As obrigações acessórias, também conhecidas como deveres instrumentais, não implicam diretamente o pagamento de tributos, mas são exigências criadas para possibilitar a fiscalização dos contribuintes. O descumprimento dessas obrigações pode resultar na chamada multa isolada, específica para essas situações.
Por maioria, a Corte seguiu o voto divergente do ministro Dias Toffoli, que estabeleceu que as multas isoladas não podem superar 60% do valor do tributo ou do crédito vinculado à infração, salvo em casos de circunstâncias agravantes, quando o percentual pode chegar a 100%. Para situações em que não haja tributo ou crédito, mas exista valor econômico relacionado à operação, a multa máxima é de 20%, podendo atingir 30% caso haja agravantes. Também foram definidos critérios para a análise de agravantes e atenuantes.
Os ministros Luís Roberto Barroso (aposentado), Gilmar Mendes e André Mendonça ficaram vencidos na discussão. O caso concreto envolvia a Eletronorte, alvo de multa por erro na documentação de compra de diesel para geração de energia elétrica. Apesar de a empresa ter desistido do recurso, o julgamento prosseguiu para consolidar a tese, devido ao reconhecimento da repercussão geral.
Com a decisão, os processos judiciais sobre o mesmo tema deverão seguir o entendimento do STF. Contudo, o acórdão prevê que a decisão não se aplica a processos, judiciais ou administrativos, ainda pendentes de conclusão até a data da publicação da ata do julgamento, nem a fatos geradores anteriores cujo pagamento da multa ainda não tenha ocorrido.

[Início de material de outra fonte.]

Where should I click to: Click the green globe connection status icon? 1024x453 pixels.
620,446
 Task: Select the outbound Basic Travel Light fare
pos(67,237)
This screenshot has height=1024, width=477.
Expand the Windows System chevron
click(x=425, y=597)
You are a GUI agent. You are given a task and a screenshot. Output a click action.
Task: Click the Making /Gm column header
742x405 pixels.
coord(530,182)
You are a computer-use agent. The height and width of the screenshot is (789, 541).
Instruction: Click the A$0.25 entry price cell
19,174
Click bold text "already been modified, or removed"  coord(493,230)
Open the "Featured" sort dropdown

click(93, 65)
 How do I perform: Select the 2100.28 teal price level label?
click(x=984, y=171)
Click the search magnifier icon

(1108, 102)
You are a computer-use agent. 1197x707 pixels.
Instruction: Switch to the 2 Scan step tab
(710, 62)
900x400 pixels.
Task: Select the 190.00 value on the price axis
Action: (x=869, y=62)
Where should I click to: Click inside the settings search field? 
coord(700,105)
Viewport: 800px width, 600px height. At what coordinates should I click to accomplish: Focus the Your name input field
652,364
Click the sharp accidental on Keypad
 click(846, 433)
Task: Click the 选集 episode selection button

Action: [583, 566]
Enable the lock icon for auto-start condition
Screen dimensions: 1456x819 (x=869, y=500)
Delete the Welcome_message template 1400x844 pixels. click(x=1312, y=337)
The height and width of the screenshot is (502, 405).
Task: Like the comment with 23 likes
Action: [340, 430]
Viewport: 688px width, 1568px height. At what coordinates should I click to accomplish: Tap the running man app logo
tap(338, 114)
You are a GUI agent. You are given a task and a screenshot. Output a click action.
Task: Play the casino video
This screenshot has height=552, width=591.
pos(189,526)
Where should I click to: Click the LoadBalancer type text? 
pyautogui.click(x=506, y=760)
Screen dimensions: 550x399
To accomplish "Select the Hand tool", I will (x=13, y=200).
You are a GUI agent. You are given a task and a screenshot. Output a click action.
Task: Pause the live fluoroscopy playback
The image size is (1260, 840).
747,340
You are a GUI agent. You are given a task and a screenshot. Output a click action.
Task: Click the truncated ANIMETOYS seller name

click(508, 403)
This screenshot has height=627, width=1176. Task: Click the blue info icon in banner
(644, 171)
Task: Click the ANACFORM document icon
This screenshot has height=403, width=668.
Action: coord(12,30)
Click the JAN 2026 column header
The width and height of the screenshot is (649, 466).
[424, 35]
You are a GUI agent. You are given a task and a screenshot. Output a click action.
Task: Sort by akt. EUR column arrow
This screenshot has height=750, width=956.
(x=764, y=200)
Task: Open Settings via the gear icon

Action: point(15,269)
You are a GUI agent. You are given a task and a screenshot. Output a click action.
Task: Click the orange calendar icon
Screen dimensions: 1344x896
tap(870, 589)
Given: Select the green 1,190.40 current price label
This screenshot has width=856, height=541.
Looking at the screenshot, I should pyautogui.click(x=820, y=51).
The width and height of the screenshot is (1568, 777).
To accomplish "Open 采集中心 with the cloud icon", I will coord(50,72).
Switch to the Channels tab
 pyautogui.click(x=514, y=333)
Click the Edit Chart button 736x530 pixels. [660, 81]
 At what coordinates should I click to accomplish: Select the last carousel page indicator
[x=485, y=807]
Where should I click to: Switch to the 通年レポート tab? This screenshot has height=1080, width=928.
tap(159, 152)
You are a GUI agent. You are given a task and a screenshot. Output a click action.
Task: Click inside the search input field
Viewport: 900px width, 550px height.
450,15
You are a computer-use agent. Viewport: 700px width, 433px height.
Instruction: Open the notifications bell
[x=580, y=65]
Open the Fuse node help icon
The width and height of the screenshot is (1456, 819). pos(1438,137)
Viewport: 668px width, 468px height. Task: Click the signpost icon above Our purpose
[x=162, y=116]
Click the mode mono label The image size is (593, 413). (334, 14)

A tese fixada prevê, ainda, a necessidade de observância ao princípio da consunção e a possibilidade de considerar critérios como adequação, necessidade, justa medida, princípio da insignificância e ne bis in idem na análise das penalidades. Vale ressaltar que os limites estabelecidos não abrangem multas de natureza eminentemente administrativa, como as aduaneiras.
Impacto no Dia a Dia dos Advogados
Esta decisão do STF traz impactos diretos para advogados que atuam no contencioso tributário, especialmente aqueles que representam empresas autuadas por descumprimento de obrigações acessórias. Advogados tributaristas deverão atentar para os novos limites percentuais e critérios de agravamento, revisando estratégias de defesa e adequando petições para discutir a proporcionalidade das multas. Áreas empresariais e consultivas também serão afetadas, pois a tese firmada orienta a conduta preventiva e a análise de riscos em operações fiscais. A carreira dos profissionais tende a ser influenciada pela necessidade de atualização constante diante dos parâmetros estabelecidos, aumentando a demanda por orientação jurídica especializada em matéria sancionatória tributária.